He organised some 140 exploration and collecting trips throughout southern Africa, often accompanied by fellow collectors. Compton from Kirstenbosch, Reynolds the Aloe authority, Bernard Carp, nurseryman and patron for some collecting trips, Ted Schelpe, professor and curator of Bolus Herbarium at University of Cape Town, Leonard Eric Newton, from Kumasi University in Ghana, and Gordon Douglas Rowley, horticulture and botany lecturer and author from Reading University. His travels took him through Kogelberg Nature Reserve, during which time he stayed in Gordon's Bay. He also travelled through what is Addo Elephant National Park, examining the flora, as well as Camdeboo National Park, Augrabies Falls and the Waterberg Biosphere.

He was competent with both pencil and camera, illustrating his numerous contributions to the 'National Cactus and Succulent Journal' and other journals. He produced a small Longman's field guide 'Common Succulents' in 1955 illustrated by Elsie Garrett Rice, and collaborated with Harriet Margaret Louisa Bolus (1877–1970) on the Mesembryanthemaceae.

Harry Hall's second marriage was to Lisabel Irene Booysen, a fellow botanist who had graduated from the University of Pretoria.
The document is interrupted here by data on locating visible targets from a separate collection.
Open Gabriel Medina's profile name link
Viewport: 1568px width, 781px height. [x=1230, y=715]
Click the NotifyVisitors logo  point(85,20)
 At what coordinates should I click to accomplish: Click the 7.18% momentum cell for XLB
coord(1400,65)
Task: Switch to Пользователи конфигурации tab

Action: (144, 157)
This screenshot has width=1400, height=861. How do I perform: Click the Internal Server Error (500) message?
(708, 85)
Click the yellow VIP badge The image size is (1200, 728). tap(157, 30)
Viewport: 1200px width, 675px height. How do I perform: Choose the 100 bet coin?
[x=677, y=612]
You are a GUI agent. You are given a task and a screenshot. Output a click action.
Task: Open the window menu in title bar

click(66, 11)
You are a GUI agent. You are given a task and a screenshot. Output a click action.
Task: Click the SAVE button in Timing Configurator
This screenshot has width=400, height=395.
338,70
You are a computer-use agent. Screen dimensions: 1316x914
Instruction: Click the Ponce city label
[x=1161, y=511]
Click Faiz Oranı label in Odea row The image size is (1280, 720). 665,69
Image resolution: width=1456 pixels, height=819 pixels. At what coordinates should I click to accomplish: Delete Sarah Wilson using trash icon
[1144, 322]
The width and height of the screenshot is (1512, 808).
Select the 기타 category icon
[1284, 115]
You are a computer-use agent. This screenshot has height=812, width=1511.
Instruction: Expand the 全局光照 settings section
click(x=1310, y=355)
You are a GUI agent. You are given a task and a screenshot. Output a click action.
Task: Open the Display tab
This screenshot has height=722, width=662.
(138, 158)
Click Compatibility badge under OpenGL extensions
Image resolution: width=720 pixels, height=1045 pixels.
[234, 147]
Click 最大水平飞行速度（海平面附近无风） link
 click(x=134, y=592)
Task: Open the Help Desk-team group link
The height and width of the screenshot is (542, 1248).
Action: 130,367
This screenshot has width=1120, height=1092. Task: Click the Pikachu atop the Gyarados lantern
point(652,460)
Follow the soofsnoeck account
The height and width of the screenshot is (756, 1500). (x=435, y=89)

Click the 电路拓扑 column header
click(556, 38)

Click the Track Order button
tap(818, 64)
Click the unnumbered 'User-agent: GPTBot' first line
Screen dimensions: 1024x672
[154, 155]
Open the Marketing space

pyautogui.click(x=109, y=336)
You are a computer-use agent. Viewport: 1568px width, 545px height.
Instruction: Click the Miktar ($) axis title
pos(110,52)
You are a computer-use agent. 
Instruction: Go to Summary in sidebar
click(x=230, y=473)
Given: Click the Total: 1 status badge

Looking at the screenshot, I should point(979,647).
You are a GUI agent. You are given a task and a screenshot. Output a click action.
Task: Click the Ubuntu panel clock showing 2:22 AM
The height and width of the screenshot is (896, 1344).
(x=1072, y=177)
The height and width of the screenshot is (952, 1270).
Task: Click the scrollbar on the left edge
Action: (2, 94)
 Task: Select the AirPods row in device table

She had worked for the CSIR, been employed by the University of Pretoria in their Department of Plant Physiology and had been a school teacher before moving to Cape Town and Kirstenbosch, where she met Harry.

He became a member of the 'International Organization for Succulent Plant Study' in 1953, and received the 'Cactus and Succulent Society of America' Fellow award in 1981. He is commemorated in the genus Hallianthus, and in numerous succulent specific names.

==Associates==
- Bernard Carp (1908–1966)
- Robert Harold Compton (1886–1979)
- Lisabel Irene Hall (1919–2008) (co-collector, wife)
- Leonard Eric Newton (1936-) (co-collector)
- Gilbert Westacott Reynolds (1895–1967) (co-collector)
- Gordon Douglas Rowley (1921–2019) (co-collector)
- Edmund André Charles Louis Eloi Schelpe (1924–1985) (co-collector)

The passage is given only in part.